Вокруг шла особая, отличная от всего ранее виденного жизнь. Настраивались инструменты. Распевались певцы, разминались танцоры. В помещении стояла звуковая неразбериха, от которой непонятным образом возникало ощущение согласованности и уюта. Удивительно было увидеть в пайках тэковцев американский яичный порошок и макароны. Отпечаток исключительности лежал на всём. Общим с остальной лагерной жизнью была лишь несвобода. На второй или третий день пребывания на ЦОЛПе в театральный барак вошла женщина, поразившая меня – как и Александр Осипович – нелагерным видом.
– Кто это? – спросила я.
– Тамара Григорьевна Цулукидзе.
Это о ней на «Светике» с таким восхищением говорил доктор Широчинский, добавляя: «…верю, что вы с ней встретитесь!» И вот она была рядом. Я любовалась ею, изысканной, исполненной женского очарования, не решаясь подойти и заговорить. Впечатлений было много. Они набегали отовсюду. Здесь все казались мастерами, каждый был по-своему интересен. Но я чувствовала себя временной гостьей. Перед глазами было измученное, больное лицо Филиппа, его требовательные и умоляющие глаза. Я не могла забыть, как он колотил кулаком об угол станции, повторяя без конца: «Не могу!»
В барак вошёл Александр Осипович. Изящно отставив свою палку и опершись на неё, приподняв бровь с нарочито горестным вздохом, он во всеуслышанье заявил:
– Баба-то моя… стаскалась!
Жаргонизм был столь неожиданным, так не вязался со стилем и обликом этого человека, что я опешила… и рассмеялась. Более того – начала хохотать, чего со мной вообще после ареста не случалось. Словно что-то в тот миг спало с меня, освободило от чего-то принудительного, сковывающего. Александр Осипович лукаво и победительно смотрел на меня. Это и стало началом нашего с ним «личного» знакомства. Речь же тогда шла об актрисе кукольного театра Мире Гальперн, одной из верных почитательниц Александра Осиповича.
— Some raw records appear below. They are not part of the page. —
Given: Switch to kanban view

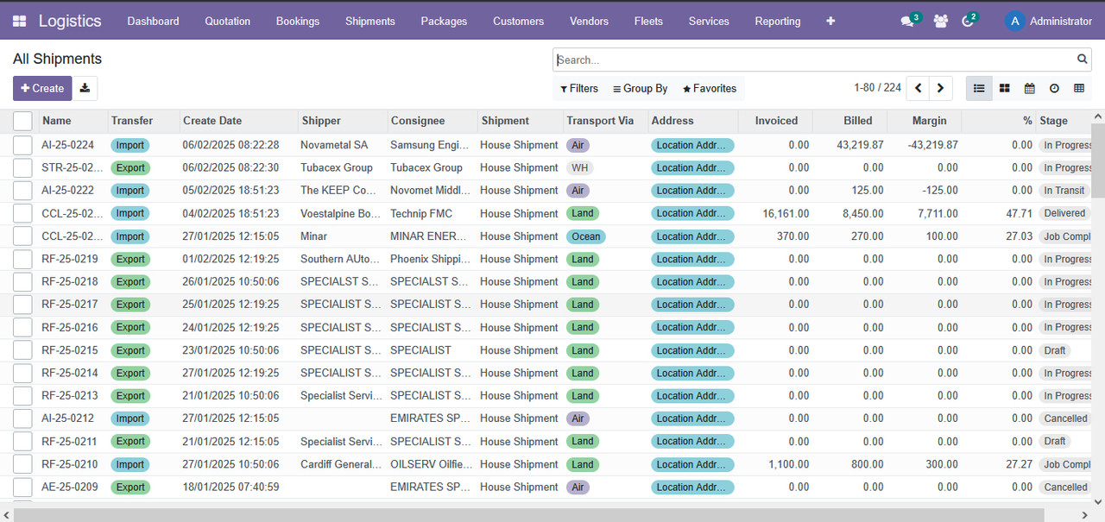Looking at the screenshot, I should (1004, 88).
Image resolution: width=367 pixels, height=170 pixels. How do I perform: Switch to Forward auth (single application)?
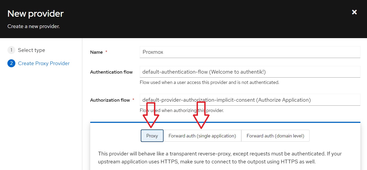coord(202,136)
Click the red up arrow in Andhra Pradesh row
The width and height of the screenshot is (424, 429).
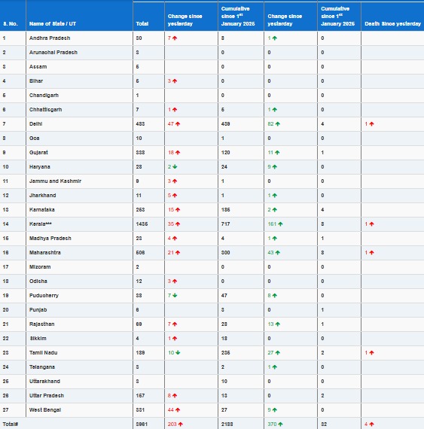coord(175,38)
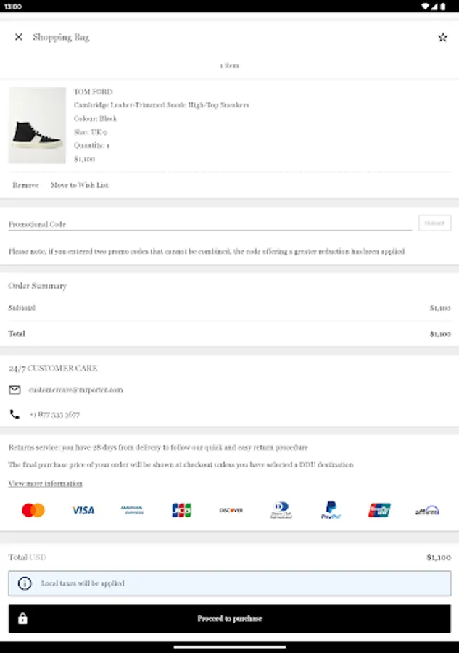
Task: Tap the PayPal payment logo
Action: [x=331, y=510]
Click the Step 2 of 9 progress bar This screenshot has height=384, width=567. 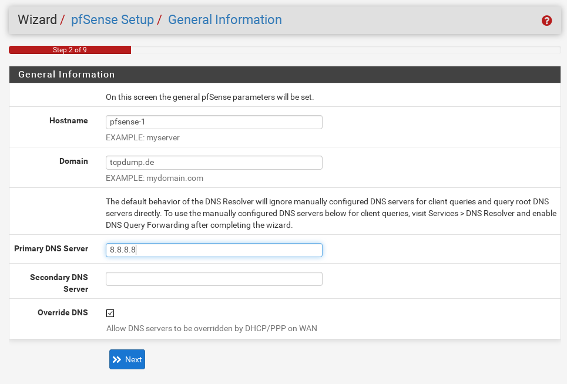pyautogui.click(x=70, y=50)
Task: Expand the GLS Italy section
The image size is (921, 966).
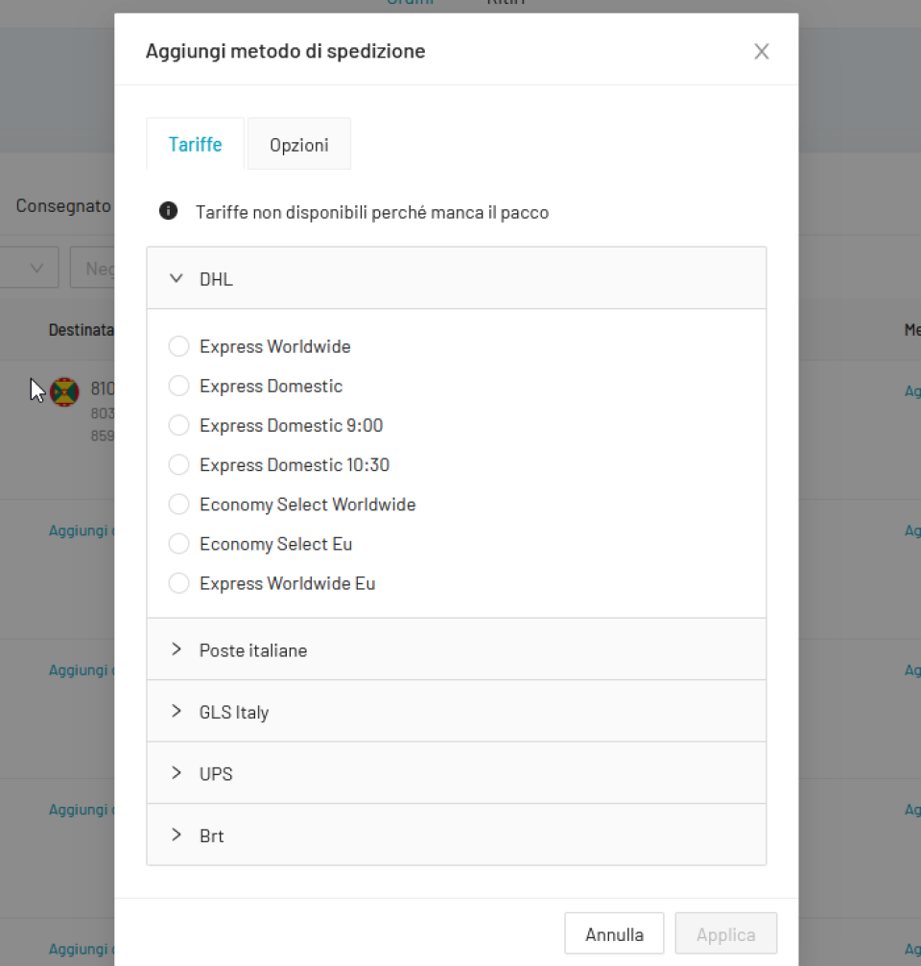Action: 177,712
Наконец начальник политотдела Штанько вернулся на колонну из командировки. Его сопровождала многочисленная свита. Лагерные чины в добротных отутюженных шинелях, начищенных скрипучих сапогах появились на пороге барака. Под раболепное и утихомиривающее «ш-ш-шшш!» нас, вновь прибывших, построили посередине барака. В накинутой на плечи шинели «гражданин начальник» производил осмотр пополнения.